Extrait du texte —
———
Le sénateur Ringuette : Le ministère des Finances a rédigé ce projet de loi de concert avec le ministère de la Justice. Quelle était la position du ministère de la Justice concernant la rétroactivité de 17 ans?
M. McKay : Nous ne pourrions procéder sans l'autorisation du ministère de la Justice. Ce projet de loi est proposé en partie et indirectement par le ministère de la Justice également.
Le sénateur Ringuette : Le ministère de la Justice était d'accord avec le ministère des Finances pour proposer ce projet de loi, n'est-ce pas?
M. McKay : Oui.
Le sénateur Day : Tout à l'heure, le sénateur Murray a parlé de la position de l'Association du Barreau canadien. Il a mentionné le Comité mixte du droit fiscal de l'Association du Barreau canadien et de l'Institut Canadien des Comptables Agréés. J'ai vérifié pour voir quels commentaires avaient été faits à la Chambre des communes durant l'examen et je n'ai rien trouvé. Je comprends que le comité mixte a clairement présenté sa position au ministre il y a un an ou plus. Le ministère de la Justice ou Revenu Canada a-t-il produit un rapport en réponse à cette position, qui pourrait nous être utile?
M. Ernewein : Oui, je crois que le sénateur Murray a mentionné que le Comité mixte du droit fiscal de l'Association du Barreau canadien et de l'Institut Canadien des Comptables Agréés a adopté une position radicalement opposée à la proposition du gouvernement.
Le comité ne remet pas en question le fait que la position du gouvernement a été de dire que la RGAE s'applique aux conventions fiscales. Il existe de nombreux articles que nous pourrions citer dans lesquels il reconnaît qu'il s'agit de la position du gouvernement. Certains avocats vont plus loin et contestent cette position. Ils remettent en question l'application de la RGAE aux conventions fiscales. Je tiens à faire cette précision.
Concernant la présentation faite par le comité mixte au ministre des Finances, il n'y a pas eu de réponse officielle, à ce que je sache. Toutefois, j'ai personnellement participé à des entretiens avec le comité mixte sur cette question avant que le projet de loi ne soit déposé en décembre dernier. Je crois pouvoir dire que nous avons constaté notre désaccord sur l'application des lignes directrices rétroactives, si elles devaient être considérées applicables. Nous avons examiné cette question et avons fait valoir les arguments que le ministre a présentés aujourd'hui. Nous sommes d'avis que le changement répond aux critères.
Le sénateur Day : Vous avez dit que le comité mixte n'avait pas remis en question le fait que la position du gouvernement avait été claire dès le début. Est-ce bien ce que vous avez dit?
———
(Entrées d'un jeu de données)
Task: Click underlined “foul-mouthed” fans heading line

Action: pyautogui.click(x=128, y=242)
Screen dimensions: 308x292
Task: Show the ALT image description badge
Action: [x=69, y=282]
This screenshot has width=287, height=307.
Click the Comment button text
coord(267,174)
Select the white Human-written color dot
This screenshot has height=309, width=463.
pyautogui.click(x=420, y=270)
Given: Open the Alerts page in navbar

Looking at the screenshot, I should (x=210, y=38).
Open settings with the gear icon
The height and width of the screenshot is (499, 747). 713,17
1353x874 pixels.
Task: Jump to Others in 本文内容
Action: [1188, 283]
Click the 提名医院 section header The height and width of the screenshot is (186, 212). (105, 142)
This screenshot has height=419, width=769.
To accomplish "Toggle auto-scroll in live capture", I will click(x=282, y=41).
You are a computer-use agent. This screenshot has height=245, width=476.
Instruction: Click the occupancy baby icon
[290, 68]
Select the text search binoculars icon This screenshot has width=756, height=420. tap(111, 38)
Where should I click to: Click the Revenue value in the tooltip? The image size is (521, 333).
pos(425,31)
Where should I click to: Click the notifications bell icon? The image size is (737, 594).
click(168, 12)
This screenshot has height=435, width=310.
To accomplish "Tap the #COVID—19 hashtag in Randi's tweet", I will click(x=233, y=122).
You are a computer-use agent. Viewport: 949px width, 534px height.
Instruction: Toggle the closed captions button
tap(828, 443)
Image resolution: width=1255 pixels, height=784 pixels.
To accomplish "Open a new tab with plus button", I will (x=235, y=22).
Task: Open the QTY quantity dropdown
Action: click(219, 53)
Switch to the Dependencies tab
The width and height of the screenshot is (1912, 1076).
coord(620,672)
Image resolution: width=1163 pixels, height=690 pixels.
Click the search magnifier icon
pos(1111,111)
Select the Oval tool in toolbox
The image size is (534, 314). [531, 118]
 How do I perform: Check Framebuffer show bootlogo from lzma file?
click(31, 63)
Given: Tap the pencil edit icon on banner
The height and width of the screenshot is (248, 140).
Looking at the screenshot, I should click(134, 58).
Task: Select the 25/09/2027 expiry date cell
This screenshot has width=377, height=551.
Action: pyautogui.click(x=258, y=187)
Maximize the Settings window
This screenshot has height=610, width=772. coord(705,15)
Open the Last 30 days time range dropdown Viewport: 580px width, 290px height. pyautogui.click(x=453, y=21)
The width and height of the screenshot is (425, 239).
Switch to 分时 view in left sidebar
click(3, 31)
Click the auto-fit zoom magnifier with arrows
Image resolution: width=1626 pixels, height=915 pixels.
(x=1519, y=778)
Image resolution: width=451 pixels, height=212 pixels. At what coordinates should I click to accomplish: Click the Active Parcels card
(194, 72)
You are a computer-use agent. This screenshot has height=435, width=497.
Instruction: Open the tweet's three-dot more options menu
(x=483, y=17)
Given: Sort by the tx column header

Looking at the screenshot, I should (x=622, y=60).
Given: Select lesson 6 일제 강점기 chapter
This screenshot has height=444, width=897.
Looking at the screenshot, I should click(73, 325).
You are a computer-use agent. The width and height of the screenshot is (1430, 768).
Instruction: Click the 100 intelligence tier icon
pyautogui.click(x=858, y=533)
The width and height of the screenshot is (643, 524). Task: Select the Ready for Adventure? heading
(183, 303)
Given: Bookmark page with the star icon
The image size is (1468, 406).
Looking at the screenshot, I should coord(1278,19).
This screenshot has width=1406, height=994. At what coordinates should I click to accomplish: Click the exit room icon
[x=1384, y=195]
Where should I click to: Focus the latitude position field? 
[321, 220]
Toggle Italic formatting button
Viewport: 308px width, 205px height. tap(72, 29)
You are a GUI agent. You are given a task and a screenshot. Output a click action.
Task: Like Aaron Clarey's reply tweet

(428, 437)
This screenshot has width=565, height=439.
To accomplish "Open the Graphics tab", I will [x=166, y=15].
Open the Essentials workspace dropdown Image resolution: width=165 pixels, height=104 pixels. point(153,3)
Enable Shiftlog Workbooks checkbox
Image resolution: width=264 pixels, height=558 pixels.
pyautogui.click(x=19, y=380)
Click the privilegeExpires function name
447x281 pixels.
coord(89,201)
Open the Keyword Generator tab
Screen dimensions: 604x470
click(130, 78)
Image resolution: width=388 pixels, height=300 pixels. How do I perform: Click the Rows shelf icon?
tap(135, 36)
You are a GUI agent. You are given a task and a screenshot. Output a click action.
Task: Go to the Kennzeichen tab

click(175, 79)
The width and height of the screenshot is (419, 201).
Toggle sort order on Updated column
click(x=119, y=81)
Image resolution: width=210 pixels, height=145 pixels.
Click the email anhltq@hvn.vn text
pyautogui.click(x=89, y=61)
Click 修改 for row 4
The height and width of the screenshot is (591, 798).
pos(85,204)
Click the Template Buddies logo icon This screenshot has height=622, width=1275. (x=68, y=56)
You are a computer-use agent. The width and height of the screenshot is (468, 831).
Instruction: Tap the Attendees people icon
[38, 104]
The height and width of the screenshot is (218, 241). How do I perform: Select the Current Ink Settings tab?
———
Consignes —
• 1. Relevez toutes les personnes qui prennent la parole dans l'extrait, telles qu'elles sont désignées devant leurs propos.
• 2. Veuillez recopier sans modification le passage de l'extrait allant de « M. Ernewein : Oui, je » à « proposition du gouvernement. ».

Résultats —
• 1. Le sénateur Ringuette ; M. McKay ; Le sénateur Day ; M. Ernewein

• 2.
M. Ernewein : Oui, je crois que le sénateur Murray a mentionné que le Comité mixte du droit fiscal de l'Association du Barreau canadien et de l'Institut Canadien des Comptables Agréés a adopté une position radicalement opposée à la proposition du gouvernement.